Newsletter January 19, 2022
You’d better watch out, you’d better not cry, you’d better not pout – We’re telling you why
Part #1 Council’s Planned Secondary Wholesale Suite-Densification,
Note: Although this Newsletter is long, reading it will take far less time than having to listen to the four-hour January 10, 2022 Council Meeting and it provides important information for resident's to consider.
It has been obvious during this Council term, and certainly at the January 10, 2021 Council meeting, that the majority of Council are in favour of District-Wide Suite Densification.

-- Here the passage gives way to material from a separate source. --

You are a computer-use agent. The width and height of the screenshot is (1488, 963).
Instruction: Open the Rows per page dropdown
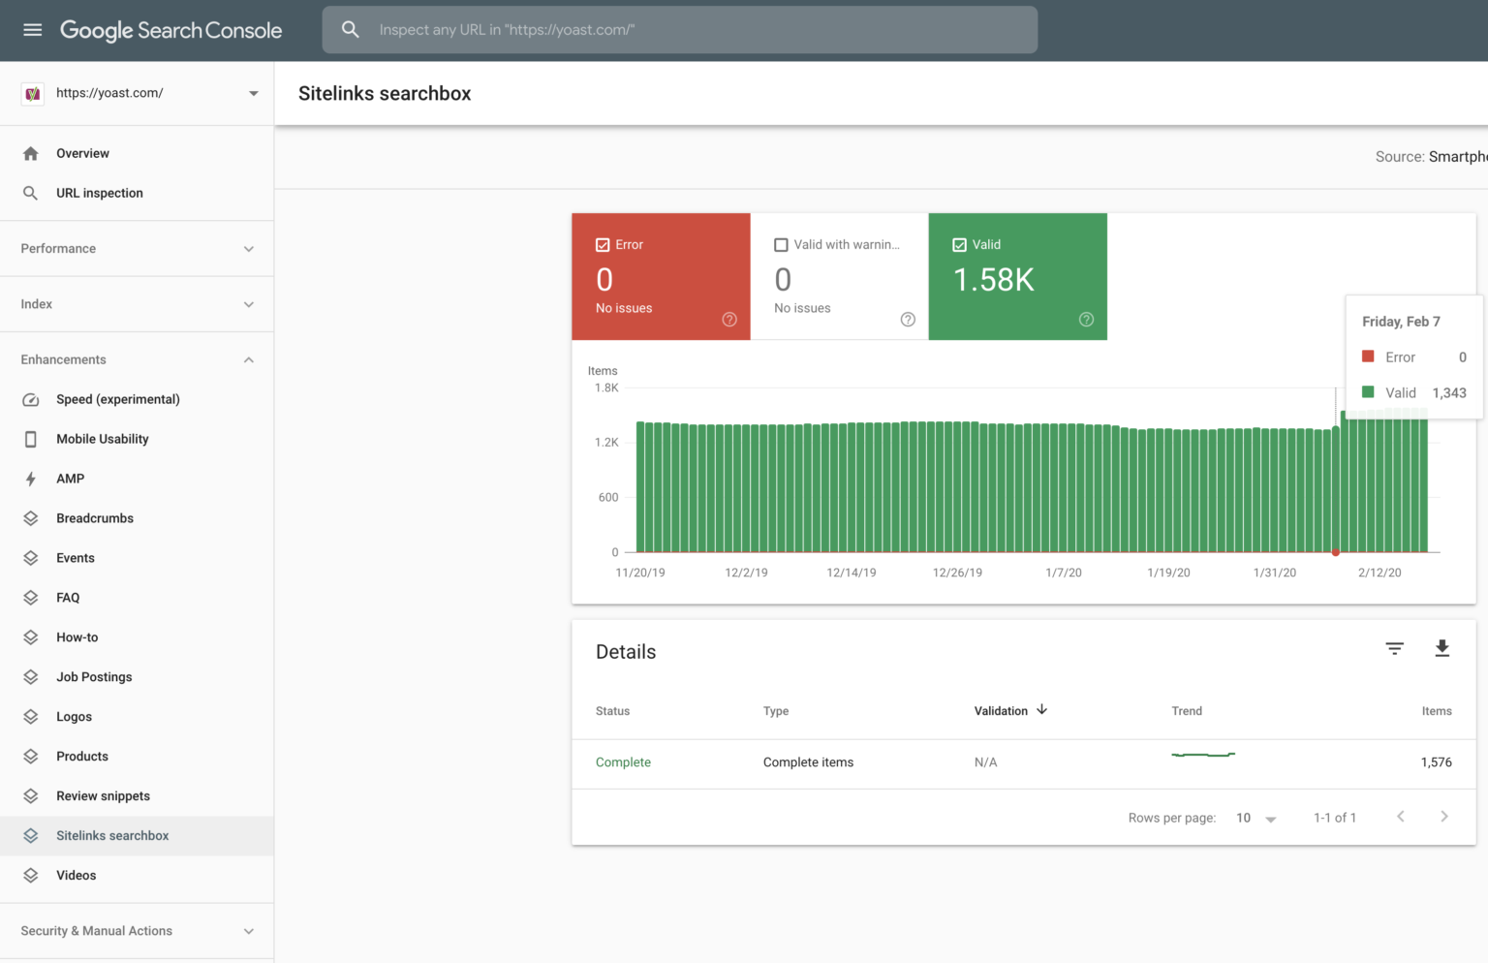tap(1256, 818)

It is difficult to understand why this Council would want to add the consultant’s estimated 1500 multi-resident suites, with no additional tax revenue, to a community that is already struggling to maintain its services, deal with its failing infrastructure and has serious financial problems.
The Facts: We have a number of both legal and unregulated suites now. There have been estimates of how many existing suites there are and the indicators support that the number of suites and renters are fairly substantial. We also have a high proportion of multi-dwellings, many with transition zones to single-family areas. The single-family and multi-dwelling mix is fairly well balanced. The multi-dwellings provide municipal taxes while the suites do not.
This means residents that do not have a suite subsidize whatever the suite population is that live in Oak Bay and pay their rent. However, the suite homeowner is not taxed by the District on this additional income.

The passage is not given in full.